As the previous speakers had to leave by an early train, Mr. Ebenezer Knight moved a vote of thanks to all who had attended the meetings that day, more especially to Miss Farningham, who had laid the memorial stone. Her name was well known to many of them. He remembered when she first came out thirty years ago, and he also recollected Mr. Whittemore. They all felt honoured by having such a person to lay the memorial stone. He would like also to include Mr. Brice, who had brought that lady from Northampton, and whose family he had long known and respected.

Mr. S. Knight, the senior deacon, seconded the proposition. He had been connected with the school for 60 years, but they had never had such a day as that before. They first commenced in a very small room, and then built the one at the back of the chapel, which was not large enough for their present requirements. He trusted that they would have God's blessing remaining upon them. They had been talking about this room for some years, and he was pleased to see the building rising.

The vote was unanimously carried, and briefly replied to by Mr. Brice.

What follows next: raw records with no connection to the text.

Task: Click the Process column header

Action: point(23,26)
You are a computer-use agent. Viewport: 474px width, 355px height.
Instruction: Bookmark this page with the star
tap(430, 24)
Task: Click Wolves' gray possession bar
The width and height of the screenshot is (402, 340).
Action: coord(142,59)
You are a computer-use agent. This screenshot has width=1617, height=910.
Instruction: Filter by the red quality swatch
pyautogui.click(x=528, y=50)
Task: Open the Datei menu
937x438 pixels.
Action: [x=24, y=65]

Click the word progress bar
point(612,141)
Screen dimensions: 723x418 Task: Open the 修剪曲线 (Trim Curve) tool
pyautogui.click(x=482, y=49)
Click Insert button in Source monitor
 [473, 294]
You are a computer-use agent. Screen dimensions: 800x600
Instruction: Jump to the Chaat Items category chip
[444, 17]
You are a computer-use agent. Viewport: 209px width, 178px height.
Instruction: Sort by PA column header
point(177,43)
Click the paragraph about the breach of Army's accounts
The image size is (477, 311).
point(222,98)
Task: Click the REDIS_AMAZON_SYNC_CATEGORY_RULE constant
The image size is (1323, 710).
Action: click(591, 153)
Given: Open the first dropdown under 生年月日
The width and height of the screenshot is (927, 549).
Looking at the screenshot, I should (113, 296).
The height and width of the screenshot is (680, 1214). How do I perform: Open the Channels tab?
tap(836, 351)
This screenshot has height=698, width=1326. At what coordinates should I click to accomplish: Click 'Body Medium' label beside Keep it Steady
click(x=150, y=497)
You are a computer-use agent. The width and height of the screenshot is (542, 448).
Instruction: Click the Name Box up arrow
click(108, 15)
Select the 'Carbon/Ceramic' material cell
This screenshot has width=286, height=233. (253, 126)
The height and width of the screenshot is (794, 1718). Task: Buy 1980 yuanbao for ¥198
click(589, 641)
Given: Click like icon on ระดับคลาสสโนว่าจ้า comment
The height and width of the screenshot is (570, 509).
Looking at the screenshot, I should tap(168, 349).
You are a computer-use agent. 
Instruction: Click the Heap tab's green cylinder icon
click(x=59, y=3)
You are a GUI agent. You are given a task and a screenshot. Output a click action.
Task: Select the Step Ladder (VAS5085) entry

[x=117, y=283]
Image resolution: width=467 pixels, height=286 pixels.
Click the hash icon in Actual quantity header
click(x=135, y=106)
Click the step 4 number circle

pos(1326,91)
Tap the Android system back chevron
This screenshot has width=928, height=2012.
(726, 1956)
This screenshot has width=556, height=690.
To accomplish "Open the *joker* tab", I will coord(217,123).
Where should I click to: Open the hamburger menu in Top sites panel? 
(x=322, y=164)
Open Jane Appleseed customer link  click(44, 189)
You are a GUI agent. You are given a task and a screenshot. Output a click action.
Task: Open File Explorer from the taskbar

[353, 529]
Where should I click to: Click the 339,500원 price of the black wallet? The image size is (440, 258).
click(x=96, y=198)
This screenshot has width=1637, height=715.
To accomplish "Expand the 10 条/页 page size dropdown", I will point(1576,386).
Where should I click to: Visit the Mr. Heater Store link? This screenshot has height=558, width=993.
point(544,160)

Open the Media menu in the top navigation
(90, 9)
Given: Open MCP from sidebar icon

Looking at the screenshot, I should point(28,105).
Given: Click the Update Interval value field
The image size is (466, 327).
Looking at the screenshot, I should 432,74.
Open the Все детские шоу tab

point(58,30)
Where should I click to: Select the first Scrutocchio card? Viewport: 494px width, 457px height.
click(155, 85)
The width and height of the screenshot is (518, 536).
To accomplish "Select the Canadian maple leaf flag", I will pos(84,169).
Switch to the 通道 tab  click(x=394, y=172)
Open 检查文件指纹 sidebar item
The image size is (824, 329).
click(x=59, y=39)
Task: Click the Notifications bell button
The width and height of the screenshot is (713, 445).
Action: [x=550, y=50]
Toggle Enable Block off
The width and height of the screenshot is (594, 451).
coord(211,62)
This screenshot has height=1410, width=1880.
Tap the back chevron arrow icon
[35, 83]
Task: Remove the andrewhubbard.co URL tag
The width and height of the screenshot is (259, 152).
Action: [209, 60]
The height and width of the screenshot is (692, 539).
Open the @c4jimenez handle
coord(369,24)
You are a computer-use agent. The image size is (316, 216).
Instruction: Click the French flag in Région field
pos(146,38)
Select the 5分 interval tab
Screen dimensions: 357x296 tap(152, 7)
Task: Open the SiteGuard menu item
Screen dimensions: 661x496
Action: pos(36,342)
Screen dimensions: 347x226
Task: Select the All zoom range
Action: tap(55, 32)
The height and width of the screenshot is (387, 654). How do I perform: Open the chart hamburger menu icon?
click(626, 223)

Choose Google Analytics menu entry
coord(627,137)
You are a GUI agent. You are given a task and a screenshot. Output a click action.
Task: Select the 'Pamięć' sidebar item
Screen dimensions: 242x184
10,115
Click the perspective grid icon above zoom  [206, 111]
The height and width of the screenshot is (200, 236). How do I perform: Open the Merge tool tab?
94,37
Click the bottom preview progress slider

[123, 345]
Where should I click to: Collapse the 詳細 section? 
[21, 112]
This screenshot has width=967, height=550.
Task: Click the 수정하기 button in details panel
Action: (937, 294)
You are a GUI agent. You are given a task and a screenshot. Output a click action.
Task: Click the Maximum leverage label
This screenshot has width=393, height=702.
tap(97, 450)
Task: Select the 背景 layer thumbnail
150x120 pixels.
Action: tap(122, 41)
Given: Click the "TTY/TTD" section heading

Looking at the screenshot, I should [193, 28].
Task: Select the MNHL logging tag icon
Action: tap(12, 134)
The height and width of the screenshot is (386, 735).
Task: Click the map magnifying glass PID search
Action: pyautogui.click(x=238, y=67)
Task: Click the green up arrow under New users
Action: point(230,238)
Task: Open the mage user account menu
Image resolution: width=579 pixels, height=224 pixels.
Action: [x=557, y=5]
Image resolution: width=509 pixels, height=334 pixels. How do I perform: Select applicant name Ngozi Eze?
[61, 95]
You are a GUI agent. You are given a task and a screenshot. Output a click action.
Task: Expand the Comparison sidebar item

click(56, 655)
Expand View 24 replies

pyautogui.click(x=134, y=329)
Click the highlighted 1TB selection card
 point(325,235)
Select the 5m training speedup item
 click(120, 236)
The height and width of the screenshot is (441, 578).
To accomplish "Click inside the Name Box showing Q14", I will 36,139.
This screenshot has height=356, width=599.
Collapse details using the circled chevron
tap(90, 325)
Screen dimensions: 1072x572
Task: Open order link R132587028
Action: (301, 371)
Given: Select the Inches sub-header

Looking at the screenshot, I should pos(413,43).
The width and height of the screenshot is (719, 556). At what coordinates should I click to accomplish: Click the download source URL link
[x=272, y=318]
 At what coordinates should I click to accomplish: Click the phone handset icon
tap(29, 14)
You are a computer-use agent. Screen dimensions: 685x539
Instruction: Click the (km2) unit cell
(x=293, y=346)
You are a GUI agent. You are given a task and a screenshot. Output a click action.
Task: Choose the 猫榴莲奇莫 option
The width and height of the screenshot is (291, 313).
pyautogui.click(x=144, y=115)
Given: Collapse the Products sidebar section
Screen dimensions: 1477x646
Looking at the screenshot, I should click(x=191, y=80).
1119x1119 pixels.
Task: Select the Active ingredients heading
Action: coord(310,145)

Rev. A. James after expressing the honour he felt at being present, spoke briefly upon the perpetuity of the office of Sunday school teachers, remarking that until they had the millinium there would always be work for the Christian teacher. They were not to be afraid of the great strides that were being made in the secular education, this would be no difficulty to them, for if they came to their work with a loving heart they would be wise and efficient teachers. As Sunday school teachers they should attempt to draw out the moral faculties, and develop the spiritual life of the child. Their love should be assisted by thought, feeling, and action. They should endeavour to develop in the minds of the children a true and worthy conception of God. He advised the teachers not to be afraid of giving the children simple and moral teaching. He concluded his address by hoping that the children of their schools would be a blessing to Rushden and an honour to God. (Applause).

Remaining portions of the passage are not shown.